== DOCUMENT EXTRACT ==
2.2. Cloning of sIFITM3 and plasmids construction

A BLAST search identified a swine expressed sequence tag (EST) sequence with high homology to the human IFITM3 sequence (GenBank: NM_080657.4). A reverse primer (sIFITM3-R: 5′-CTAGTAGCCTCTGTAATCCTTTATGAGC-3′) was designed using this EST sequence, and a forward degenerate primer (sIFITM3-F: 5′ -ACCATGAACTGCGCTTCCCAG-3′) was designed via multiple sequence alignment with human and predicted bovine IFITM3 (XM_850270.1). The cDNA of sIFITM3 was amplified by reverse transcriptase-polymerase chain reaction (RT-PCR) using total RNA extracted from a swine lymph node. The PCR product was cloned into the pMD18-T vector (Takara Bio Inc, Japan) for sequence verification.

The coding region of sIFITM3 was subcloned into the pLenti7.3/V5-GW/lacZ vector (Invitrogen) at BamH I/Xho I sites to replace the lacZ gene, resulting in pLenti7.3-sIFITM3. It was also subcloned into the previously described pCA vector (Niwa et al., 1991), resulting in pCA-sIFITM3.

2.3. Generation of recombinant lentiviruses and establishment of stable cell lines

Briefly, 293FT cells were seeded at a density of 5 × 106  cells per 10 cm tissue culture plate and co-transfected with pLenti7.3-sIFITM3 or pLenti7.3-eGFP (expressing the emerald green fluorescence protein, eGFP) and ViralPower™ Packaging Mixture (Invitrogen) using Lipofectamine 2000 (Invitrogen). Fresh medium was added 12 h later. The pseudotyped lentiviruses LV-sIFITM3 expressing sIFITM3 and LV-eGFP expressing eGFP were collected 48 h and 72 h post transfection and filtered through a 0.45 μm filter. BHK-21 cells were transduced by incubation with equal volumes of fresh DMEM and lentivirus containing medium in the presence of 4 μg/ml of polybrene. Twenty-four hours post transduction, cell clones were developed by limiting dilution of the cell populations expressing sIFITM3 or eGFP. The BHK-21 stable cell lines expressing sIFITM3 (BHK-sIFITM3) or expressing eGFP (BHK-eGFP) were identified by fluorescence microscopy analysis and Western blotting assay.

2.4. Viral attachment and viral entry assays

BHK-sIFITM3 or BHK-eGFP were seeded in six-well plates at a density of 5 × 105  cells per well and cultured for 12 h. Next, cells were ice-chilled and incubated with FMDV strain O/ES/2001 (henceforth referred to as O/ES/2001) at a multiplicity of infection (MOI) of 10 for 1 h on ice to allow viral attachment but impede viral entry. After three washing steps with ice-cold phosphate-buffered saline (PBS), O/ES/2001 binding to the host cell surface was measured by real-time quantitative RT-PCR and flow cytometric analysis. To assay viral entry into cells, viral inocula were removed after 1 h of binding on ice. Cells were intensively washed with ice-chilled PBS, and pre-warmed medium was added, followed by incubation for an additional 10 min at 37 °C incubator. This was followed by one washing step with cold PBS, treatment with 0.25% trypsin, and three more washing steps with cold PBS to remove any cell-associated virions that had not entered the cytoplasm. Real-time RT-PCR and plaque assay were used to determine the amount of virus that had entered cells.

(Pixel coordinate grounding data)
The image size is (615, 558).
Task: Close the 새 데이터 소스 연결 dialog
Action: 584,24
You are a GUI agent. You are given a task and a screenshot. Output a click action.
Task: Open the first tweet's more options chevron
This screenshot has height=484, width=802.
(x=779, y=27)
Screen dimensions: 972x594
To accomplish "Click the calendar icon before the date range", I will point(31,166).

== WHAT TO WORK ON ==
(1) Decide whether each statement agrees with the methods excerpt. Answer yes or no for each, and quote the words from the excerpt that settle it.
(a) The sIFITM3 cDNA was amplified from RNA taken from a swine lymph node.
(b) The collected lentiviruses were passed through a 0.22 μm filter.
(c) Cells were incubated with O/ES/2001 at an MOI of 10.
(2) Edit the methods excerpt from "A BLAST search" through "for sequence verification.", and write that section out again with "pMD18-T vector" changed to "cloning vector".
(3) Answer these questions from the methods excerpt.
(a) In which vector did the sIFITM3 coding region replace the lacZ gene?
(b) At what times after transfection were the lentiviruses collected?
(c) In the viral entry assay, how long were the cells incubated at 37 °C after pre-warmed medium was added?

== ANSWERS ==
(1)
(a) Yes: "using total RNA extracted from a swine lymph node"
(b) No: "filtered through a 0.45 μm filter"
(c) Yes: "at a multiplicity of infection (MOI) of 10"

(2)
A BLAST search identified a swine expressed sequence tag (EST) sequence with high homology to the human IFITM3 sequence (GenBank: NM_080657.4). A reverse primer (sIFITM3-R: 5′-CTAGTAGCCTCTGTAATCCTTTATGAGC-3′) was designed using this EST sequence, and a forward degenerate primer (sIFITM3-F: 5′ -ACCATGAACTGCGCTTCCCAG-3′) was designed via multiple sequence alignment with human and predicted bovine IFITM3 (XM_850270.1). The cDNA of sIFITM3 was amplified by reverse transcriptase-polymerase chain reaction (RT-PCR) using total RNA extracted from a swine lymph node. The PCR product was cloned into the cloning vector (Takara Bio Inc, Japan) for sequence verification.

(3)
(a) The pLenti7.3/V5-GW/lacZ vector
(b) 48 h and 72 h
(c) 10 min